Domenico Onofrio Tempesta (1880–1949) “The greatest griefs are silent.”
His wife,
Ignazia (1897–1925),
was buried across the cemetery beneath a smaller, more modest stone. Thomas was the one who found Ma’s mother’s grave, halfway through the summer. “Oh, I don’t know. . . . No reason, really,” Ma said when I asked her why the two of them hadn’t been buried together.

I was nervous, at first, about Thomas. For one thing, I was still a little freaked out about that busted typewriter bullshit. For another, he wasn’t exactly the manual labor type. But I shut my mouth and kept my eyes open, and after the first week or so, I began to relax. Let down my guard.

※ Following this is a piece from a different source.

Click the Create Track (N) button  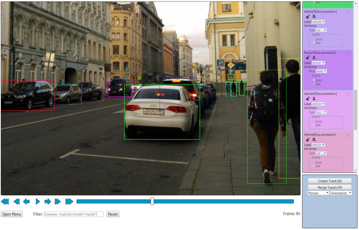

Sometimes he’d lose track of what he was doing or drift off in a fog somewhere, but nothing out of the ordinary. He pretty much held his own. By the beginning of July, he had tanned and bulked up a little and lost his Lurch look. So college
hadn’t
driven him over the edge after all, I told myself. He’d just been exhausted. He was okay. And come September, he could begin digging himself out of the academic hole he’d dug for himself with all those class cuts, the stupid asshole. The jerk.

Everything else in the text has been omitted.